Two, casualties have been relatively less than earlier bomb blasts with the proverbial ISI hallmark. For an attack of this size, attendant vulnerability and likelihood of eventual exposure, the terrorist group would have had higher ambitions. Fewer casualties indicate an unaccountable ‘pulling of punches’, alien to the terrorist scheme. Also, the discovery of several unexploded bombs in Surat appears too pat by far. The terrorist group would not have run such high risks of exposure in operation and detection post-operation for infliction of the limited number of casualties actually felled. Therefore logically the needle of suspicion should point elsewhere to include those who could profit politically from the attacks. Such preparation was earlier detected in Nanded should arouse suspicion along this line.

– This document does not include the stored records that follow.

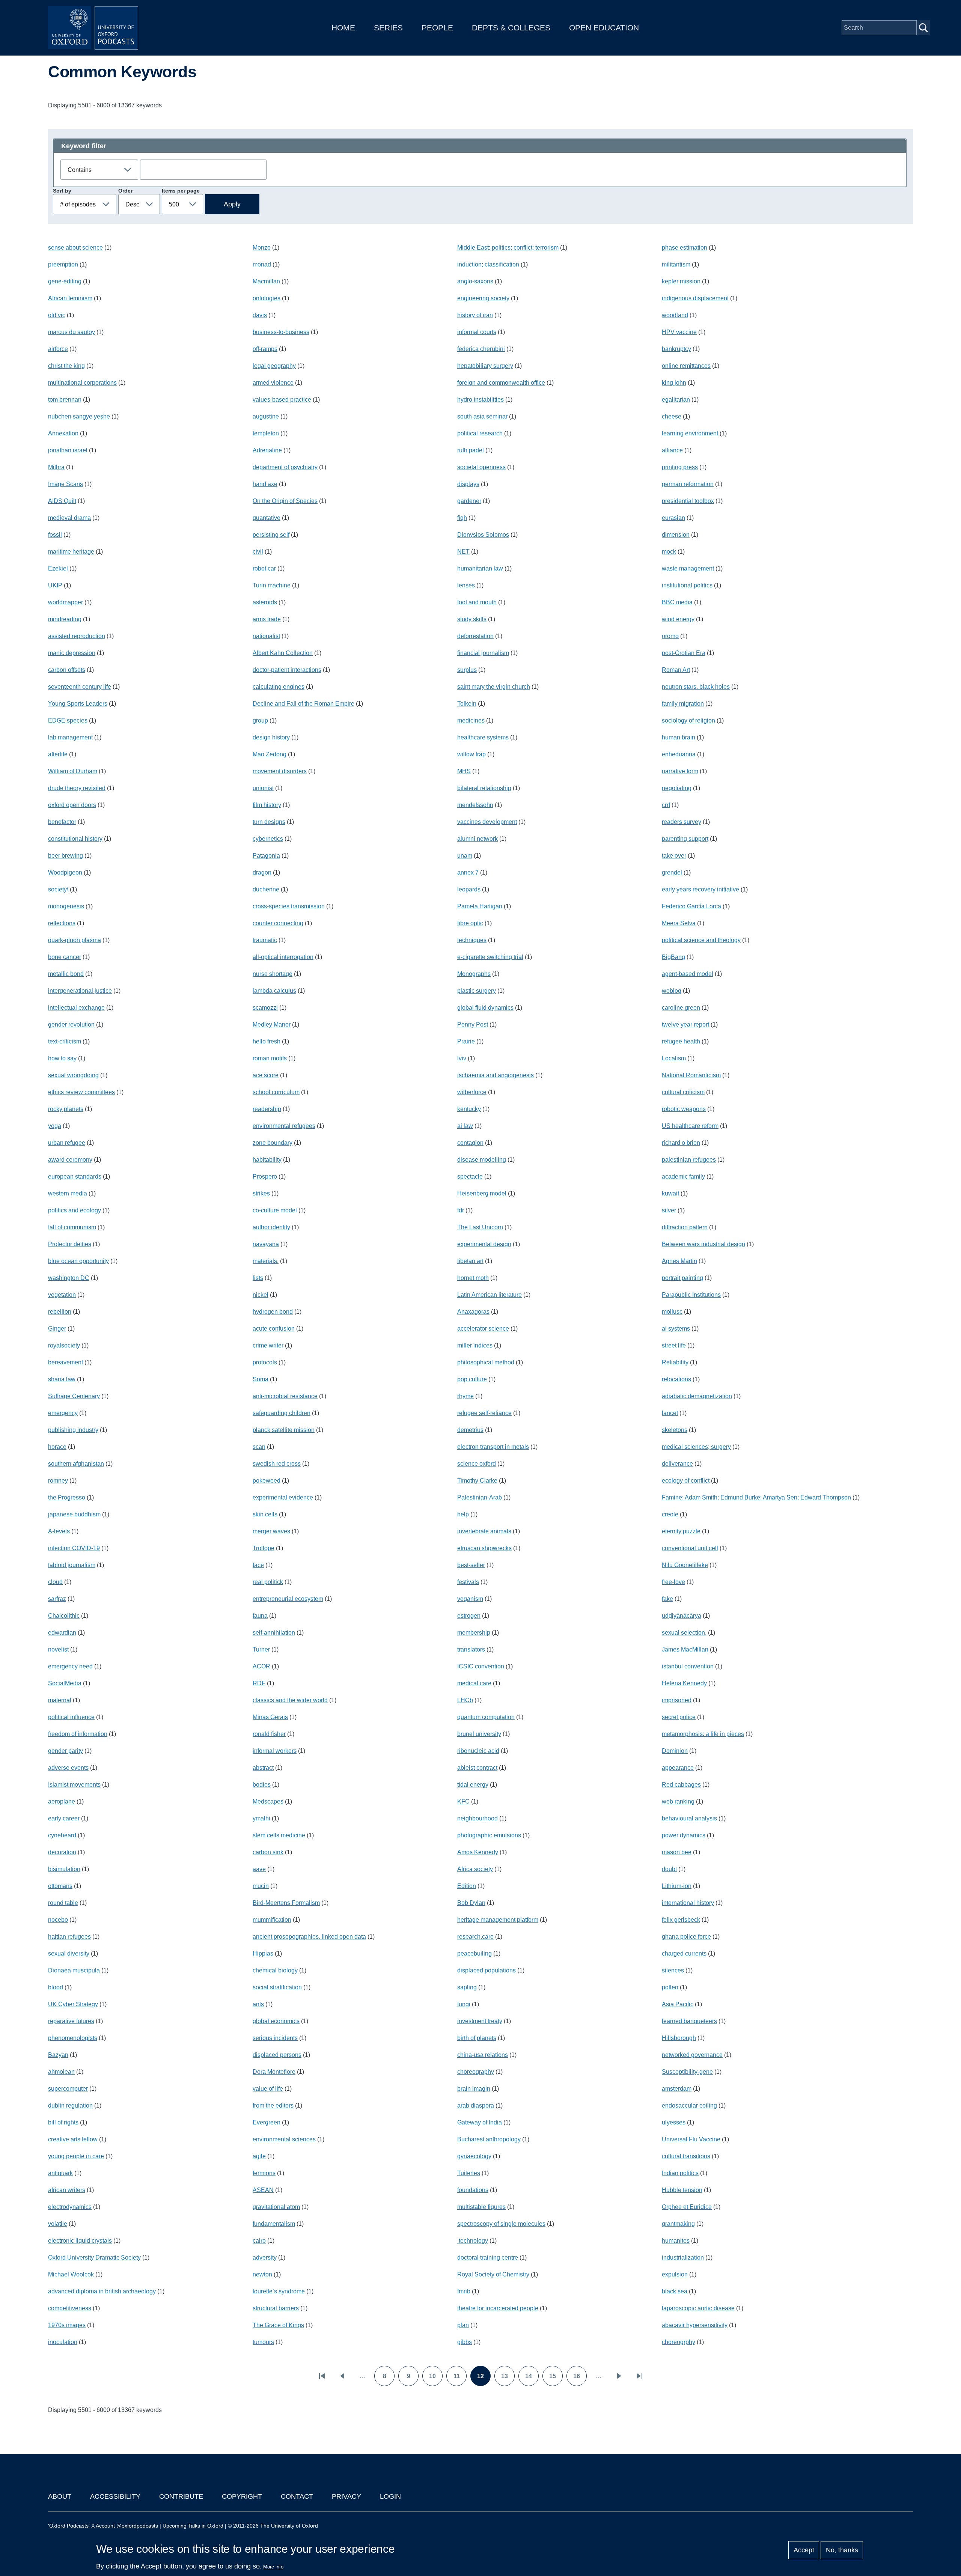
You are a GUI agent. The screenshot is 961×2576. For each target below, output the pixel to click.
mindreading (64, 619)
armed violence (273, 382)
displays (468, 484)
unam (464, 855)
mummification (272, 1920)
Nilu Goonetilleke (685, 1565)
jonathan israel (67, 450)
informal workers (275, 1751)
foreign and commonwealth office (501, 382)
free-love (673, 1582)
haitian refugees (69, 1936)
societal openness (481, 467)
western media (67, 1193)
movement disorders (280, 771)
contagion (470, 1143)
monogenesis (66, 906)
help (463, 1514)
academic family (683, 1176)
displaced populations (486, 1970)
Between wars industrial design (703, 1244)
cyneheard (62, 1835)
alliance (672, 450)
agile (259, 2156)
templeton (266, 433)
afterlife (58, 754)
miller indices (475, 1345)
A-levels (59, 1531)
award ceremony (70, 1159)
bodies (262, 1784)
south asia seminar (482, 416)
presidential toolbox (688, 501)
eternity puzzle (681, 1531)
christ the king (66, 366)
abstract (263, 1768)
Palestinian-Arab (479, 1497)
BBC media (677, 602)
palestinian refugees (689, 1159)
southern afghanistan (76, 1463)
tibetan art (470, 1261)
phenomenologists (72, 2038)
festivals (468, 1582)
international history (688, 1903)
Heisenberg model (481, 1193)
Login (390, 2496)
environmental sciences (284, 2139)
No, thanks (842, 2550)
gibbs (464, 2342)
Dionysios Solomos (483, 534)
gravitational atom (276, 2207)
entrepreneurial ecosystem (288, 1599)
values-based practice (282, 399)
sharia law (61, 1379)
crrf (666, 805)
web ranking (678, 1801)
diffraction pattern (685, 1227)
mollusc (672, 1311)
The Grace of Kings (278, 2325)
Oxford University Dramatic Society (94, 2257)
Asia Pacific (677, 2004)
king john (674, 382)
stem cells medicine (279, 1835)
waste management (688, 568)
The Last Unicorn (480, 1227)
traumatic (265, 940)
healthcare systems (483, 737)
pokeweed (266, 1480)
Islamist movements (74, 1784)
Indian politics (680, 2173)
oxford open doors (72, 805)
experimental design (484, 1244)
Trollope (263, 1548)
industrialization (683, 2257)
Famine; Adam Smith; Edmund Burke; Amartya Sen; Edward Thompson (756, 1497)
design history (271, 737)
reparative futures (71, 2021)
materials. (266, 1261)
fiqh (462, 518)
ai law (465, 1126)
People (437, 27)
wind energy (678, 619)
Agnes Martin (679, 1261)
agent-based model (687, 974)
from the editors (273, 2105)
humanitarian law (480, 568)
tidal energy (472, 1784)
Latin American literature (489, 1295)
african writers (66, 2190)
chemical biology (275, 1970)
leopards (468, 889)
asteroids (265, 602)
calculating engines (278, 687)
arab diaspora (475, 2105)
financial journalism (483, 653)
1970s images (67, 2325)
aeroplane (61, 1801)
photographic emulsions (489, 1835)
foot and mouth (477, 602)
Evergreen (266, 2122)
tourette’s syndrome (279, 2291)
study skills (472, 619)
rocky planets (65, 1109)
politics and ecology (74, 1210)
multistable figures (481, 2207)
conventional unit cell (690, 1548)
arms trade (267, 619)
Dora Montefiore (274, 2072)
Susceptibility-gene (687, 2072)
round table (63, 1903)
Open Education (604, 27)
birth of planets (476, 2038)
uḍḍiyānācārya (681, 1615)
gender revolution (71, 1024)
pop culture (472, 1379)
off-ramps (265, 349)
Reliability (675, 1362)
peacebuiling (474, 1953)
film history (267, 805)
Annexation (63, 433)
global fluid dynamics (485, 1007)
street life (674, 1345)
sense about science (75, 247)
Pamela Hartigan (479, 906)
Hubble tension (682, 2190)
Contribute (181, 2496)
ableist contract (477, 1768)
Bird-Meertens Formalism (286, 1903)
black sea (674, 2291)
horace (57, 1447)
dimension (676, 534)
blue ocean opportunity (78, 1261)
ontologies (266, 298)
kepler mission (681, 281)
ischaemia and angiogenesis (495, 1075)
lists (258, 1278)
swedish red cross (277, 1463)
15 (555, 2378)
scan (259, 1447)
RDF (259, 1683)
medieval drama (69, 518)
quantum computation (486, 1717)
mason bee (676, 1852)
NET (463, 551)
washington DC (68, 1278)
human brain (678, 737)
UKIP (55, 585)
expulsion (675, 2274)
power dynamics (683, 1835)
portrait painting (682, 1278)
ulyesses (673, 2122)
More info (273, 2567)
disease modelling (481, 1159)
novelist (58, 1649)
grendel (672, 872)
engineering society (483, 298)
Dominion (675, 1751)
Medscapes (268, 1801)
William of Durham (72, 771)
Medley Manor (272, 1024)
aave (259, 1869)
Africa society (475, 1869)
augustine (266, 416)
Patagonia (266, 855)
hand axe (265, 484)
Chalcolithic (64, 1615)
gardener (469, 501)
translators (471, 1649)
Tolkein (466, 703)
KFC (463, 1801)
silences (673, 1970)
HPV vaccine (679, 332)
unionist (263, 788)
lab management (70, 737)
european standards (74, 1176)
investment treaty (479, 2021)
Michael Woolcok (71, 2274)
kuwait (670, 1193)
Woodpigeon (65, 872)
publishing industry (73, 1430)
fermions (264, 2173)
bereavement (65, 1362)
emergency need (70, 1666)
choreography (475, 2072)
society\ (58, 889)
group (260, 720)
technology (472, 2240)
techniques (472, 940)
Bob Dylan (471, 1903)
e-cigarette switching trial (490, 957)
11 (459, 2378)
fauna (260, 1615)
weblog (671, 991)
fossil (55, 534)
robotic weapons (684, 1109)
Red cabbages (681, 1784)
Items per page (181, 191)
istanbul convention (688, 1666)
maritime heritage (71, 551)
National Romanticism (691, 1075)
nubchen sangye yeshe (79, 416)
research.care (475, 1936)
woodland (675, 315)
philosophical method (485, 1362)
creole (670, 1514)
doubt (669, 1869)
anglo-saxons (475, 281)
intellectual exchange (76, 1007)
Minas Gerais (270, 1717)
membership (473, 1632)
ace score (266, 1075)
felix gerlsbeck (681, 1920)
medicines (471, 720)
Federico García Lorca (691, 906)
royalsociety (64, 1345)
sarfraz (57, 1599)
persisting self (271, 534)
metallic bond (66, 974)
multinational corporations (82, 382)
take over (674, 855)
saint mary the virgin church (493, 687)
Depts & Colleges (511, 27)
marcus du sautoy (71, 332)
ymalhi (261, 1818)
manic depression (71, 653)
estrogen (468, 1615)
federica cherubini (481, 349)
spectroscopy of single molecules (501, 2224)
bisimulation (64, 1869)
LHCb (465, 1700)
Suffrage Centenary (74, 1396)
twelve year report (685, 1024)
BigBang (673, 957)
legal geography (274, 366)
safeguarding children (281, 1413)
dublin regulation (70, 2105)
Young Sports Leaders (77, 703)
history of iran (475, 315)
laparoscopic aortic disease (698, 2308)
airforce (58, 349)
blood (55, 1987)
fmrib (463, 2291)
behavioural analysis (689, 1818)
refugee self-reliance (484, 1413)
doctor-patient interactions (287, 670)
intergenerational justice (80, 991)
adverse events (68, 1768)
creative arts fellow (73, 2139)
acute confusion (274, 1328)
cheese (671, 416)
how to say (62, 1058)
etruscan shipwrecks (484, 1548)
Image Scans (65, 484)
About (59, 2496)
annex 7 (468, 872)
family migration (683, 703)
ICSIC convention (480, 1666)
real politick (268, 1582)
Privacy (346, 2496)
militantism (676, 264)
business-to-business (281, 332)
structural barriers (276, 2308)
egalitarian (676, 399)
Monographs (474, 974)
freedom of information (77, 1734)
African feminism (70, 298)
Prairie (466, 1041)
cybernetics (268, 839)
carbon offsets (66, 670)
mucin (261, 1886)
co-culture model (275, 1210)
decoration (62, 1852)
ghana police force (686, 1936)
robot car (264, 568)
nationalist (266, 636)
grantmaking (678, 2224)
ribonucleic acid (478, 1751)
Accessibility (115, 2496)
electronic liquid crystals (80, 2240)
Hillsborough (679, 2038)
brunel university (479, 1734)
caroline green (681, 1007)
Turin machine (272, 585)
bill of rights (63, 2122)
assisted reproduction (76, 636)
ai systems (676, 1328)
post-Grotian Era (683, 653)
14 (531, 2378)
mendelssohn (475, 805)
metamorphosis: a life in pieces (703, 1734)
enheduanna (679, 754)
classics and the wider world (290, 1700)
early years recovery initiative (700, 889)
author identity (271, 1227)
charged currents (684, 1953)
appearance (678, 1768)
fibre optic (470, 923)
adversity (265, 2257)
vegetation (62, 1295)
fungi (463, 2004)
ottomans (60, 1886)
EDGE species (67, 720)
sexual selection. (684, 1632)
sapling (467, 1987)
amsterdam (676, 2088)
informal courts (476, 332)
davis (260, 315)
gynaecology (474, 2156)
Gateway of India (479, 2122)
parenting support (685, 839)
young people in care (76, 2156)
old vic (56, 315)
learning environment (690, 433)
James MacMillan (685, 1649)
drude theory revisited (76, 788)
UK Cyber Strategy (73, 2004)
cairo (259, 2240)
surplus (467, 670)
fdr (460, 1210)
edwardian (62, 1632)
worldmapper (65, 602)
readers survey (681, 822)
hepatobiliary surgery (485, 366)
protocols (265, 1362)
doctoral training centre (487, 2257)
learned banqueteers (689, 2021)
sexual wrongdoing (73, 1075)
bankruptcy (676, 349)
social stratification (277, 1987)
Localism (674, 1058)
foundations (472, 2190)
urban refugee (66, 1143)
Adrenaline (267, 450)
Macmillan (266, 281)
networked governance (692, 2055)
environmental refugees (284, 1126)
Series (388, 27)
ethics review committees (81, 1092)
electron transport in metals (493, 1447)
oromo (670, 636)
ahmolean (61, 2072)
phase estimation (684, 247)
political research (480, 433)
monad (262, 264)
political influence (71, 1717)
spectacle (470, 1176)
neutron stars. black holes (696, 687)
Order (125, 191)
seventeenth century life (79, 687)
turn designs (269, 822)
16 (579, 2378)
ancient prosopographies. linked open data (309, 1936)
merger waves (271, 1531)
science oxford (476, 1463)
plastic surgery (476, 991)
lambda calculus (274, 991)
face (258, 1565)
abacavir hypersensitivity (695, 2325)
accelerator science (483, 1328)
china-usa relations (482, 2055)
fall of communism (72, 1227)
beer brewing (65, 855)
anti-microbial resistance (285, 1396)
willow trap (471, 754)
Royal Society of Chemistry (493, 2274)
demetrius (470, 1430)
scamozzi (265, 1007)
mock (669, 551)
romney (58, 1480)
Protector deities (69, 1244)
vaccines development (487, 822)
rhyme (465, 1396)
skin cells (265, 1514)
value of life (268, 2088)
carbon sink (268, 1852)
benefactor (62, 822)
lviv (461, 1058)
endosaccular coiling (689, 2105)
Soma (260, 1379)
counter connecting (278, 923)
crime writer (268, 1345)
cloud (55, 1582)
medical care (474, 1683)
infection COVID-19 (74, 1548)
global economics (276, 2021)
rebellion (59, 1311)
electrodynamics (70, 2207)
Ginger (57, 1328)
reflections (61, 923)
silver (669, 1210)
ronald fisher (269, 1734)
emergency (63, 1413)
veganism (470, 1599)
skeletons (674, 1430)
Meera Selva (679, 923)
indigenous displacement (695, 298)
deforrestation (475, 636)
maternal (59, 1700)
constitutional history (75, 839)
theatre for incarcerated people (497, 2308)
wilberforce (472, 1092)
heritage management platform (497, 1920)
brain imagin (473, 2088)
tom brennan (64, 399)
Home (343, 27)
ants (258, 2004)
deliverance (677, 1463)
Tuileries (468, 2173)
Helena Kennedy (684, 1683)
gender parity (65, 1751)
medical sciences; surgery (696, 1447)
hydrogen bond (273, 1311)
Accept (804, 2550)
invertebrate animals (484, 1531)
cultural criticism (683, 1092)
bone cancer (64, 957)
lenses (466, 585)
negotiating (676, 788)
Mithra (56, 467)
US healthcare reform (690, 1126)
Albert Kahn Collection (283, 653)
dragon (262, 872)
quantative (266, 518)
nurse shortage (272, 974)
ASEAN (263, 2190)
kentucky (469, 1109)
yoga (54, 1126)
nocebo (58, 1920)
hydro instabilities (480, 399)
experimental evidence (283, 1497)
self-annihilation (274, 1632)
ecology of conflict (685, 1480)
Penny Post (472, 1024)
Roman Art (676, 670)
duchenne (266, 889)
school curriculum (276, 1092)
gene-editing (64, 281)
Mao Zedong (269, 754)
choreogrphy (678, 2342)
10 (435, 2378)
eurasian (673, 518)
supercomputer (68, 2088)
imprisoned (676, 1700)
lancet (670, 1413)
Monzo (262, 247)
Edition (466, 1886)
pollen (670, 1987)
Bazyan (58, 2055)
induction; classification (488, 264)
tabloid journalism (71, 1565)
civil (258, 551)
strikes (261, 1193)
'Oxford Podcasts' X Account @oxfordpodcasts (103, 2526)
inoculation (62, 2342)
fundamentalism (274, 2224)
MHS (464, 771)
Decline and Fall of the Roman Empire (303, 703)
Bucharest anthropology (489, 2139)
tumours (263, 2342)
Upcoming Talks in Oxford (193, 2526)
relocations (676, 1379)
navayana (266, 1244)
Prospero (265, 1176)
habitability (267, 1159)
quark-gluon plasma (74, 940)
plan (463, 2325)
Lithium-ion (676, 1886)
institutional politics (687, 585)
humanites (676, 2240)
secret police (679, 1717)
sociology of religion (688, 720)
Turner (261, 1649)
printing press (680, 467)
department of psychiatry (285, 467)
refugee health (681, 1041)
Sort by (62, 191)
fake (667, 1599)
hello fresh (266, 1041)
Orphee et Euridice (687, 2207)
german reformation (688, 484)
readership (267, 1109)
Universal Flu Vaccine (691, 2139)
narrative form (680, 771)
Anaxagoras (473, 1311)
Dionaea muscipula (74, 1970)
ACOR (261, 1666)
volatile (57, 2224)
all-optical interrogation (283, 957)
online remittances (686, 366)
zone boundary (272, 1143)
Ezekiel (58, 568)
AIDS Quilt (62, 501)
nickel (260, 1295)
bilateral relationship (484, 788)
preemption (63, 264)
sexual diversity (68, 1953)
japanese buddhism (74, 1514)
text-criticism (64, 1041)
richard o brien (681, 1143)
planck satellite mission (284, 1430)
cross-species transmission (289, 906)
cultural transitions (686, 2156)
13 (507, 2378)
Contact (297, 2496)
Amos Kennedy (477, 1852)
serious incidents (275, 2038)
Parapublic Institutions (691, 1295)
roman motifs (270, 1058)
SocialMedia (64, 1683)
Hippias (263, 1953)
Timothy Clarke (477, 1480)
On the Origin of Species (285, 501)
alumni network (477, 839)
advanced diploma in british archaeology (102, 2291)
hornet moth (473, 1278)
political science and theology (701, 940)
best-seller (471, 1565)
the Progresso (66, 1497)
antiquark (60, 2173)
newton (262, 2274)
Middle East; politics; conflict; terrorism (508, 247)
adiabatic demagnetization (697, 1396)
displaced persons (277, 2055)
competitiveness (69, 2308)
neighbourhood (477, 1818)
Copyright (242, 2496)
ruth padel (470, 450)
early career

Lastly, reflection on this very question. These blasts could only place terror, its origins and attempt at legitimacy in an ‘action-reaction’ logic irrevocably outside the pale. This would enable treating it as an act of ‘war’ and justify measures modelled on the ‘homeland security’ initiatives elsewhere. Bills on terrorism forwarded by some states, such as Gujarat, are pending President’s assent. Further, national elections are scheduled for next year and polarisation along communal lines may prove of electoral value to any political formation hoping to rely on the majority as a vote bank. The legitimising logic for such circles would be that ends justify the means and saving India by taking it over, through fair means or foul, is in their final analysis for the good of the country and its defining community.

There is therefore scope for expansion of the arc of suspicion beyond the usual confines in the aftermath of terror to include those not in the default lineup. While investigating agencies may like to take this on, it is a fit case for a Tehelka style exposure by intrepid investigative journalists.